Problems to overcome
The main hurdles are cost, range and infrastructure. And they’re related. At this point the lithium-ion batteries make the cars expensive. Most of the cars include a battery though some are planning on a leasing process.
Chevy Volt, Karma and China’s BYD EV are priced at about $40,000. Renault says its Fluence will be the cheapest because its Better Place batteries will be separate (at a cost of about 250 euros a year). Tesla’s $100,000 Roadster is being driven by movie stars and the like. China’s BYD F3DM, already being mass produced, sells there for $22,000. American investor Warren Buffet has a stake in BYD. Most car-makers are being cagey about prices.
Charge it, please
Range is an issue to balance against cost. Nissan would like Leaf to have a 100-mile range, Volt can go 40 miles without gasoline kicking in, and Toyota sees a range of 10-15 miles for its Prius plug-in, to keep the size of the battery down and cut the cost.

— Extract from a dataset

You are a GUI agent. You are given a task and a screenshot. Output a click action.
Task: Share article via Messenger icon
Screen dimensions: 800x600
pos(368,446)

While many of the cars can be plugged in at home overnight, people in apartment buildings don’t have the same access, so charging networks need to be set up. Better Place is leading that fledgling industry and setting up networks in the San Francisco Bay Area, Hawaii, Denmark, Israel and Australia.
Around the world
Iceland is putting up its own nationwide charging network, hoping its entire population (310,000) will go electric by 2012. France has the same aim and will invest $2.8B. They’ll buy 50,000 EV fleet cars by 2015, and expect 100,000 on the road that year.
Germany is investing $750M and wants to have a million cars on the road by 2020. And Denmark expects about 50 charging stations in Copenhagen in time for the climate summit this December. Delegates will have access to some Renault EVs. And not to worry. Electric cars park for free.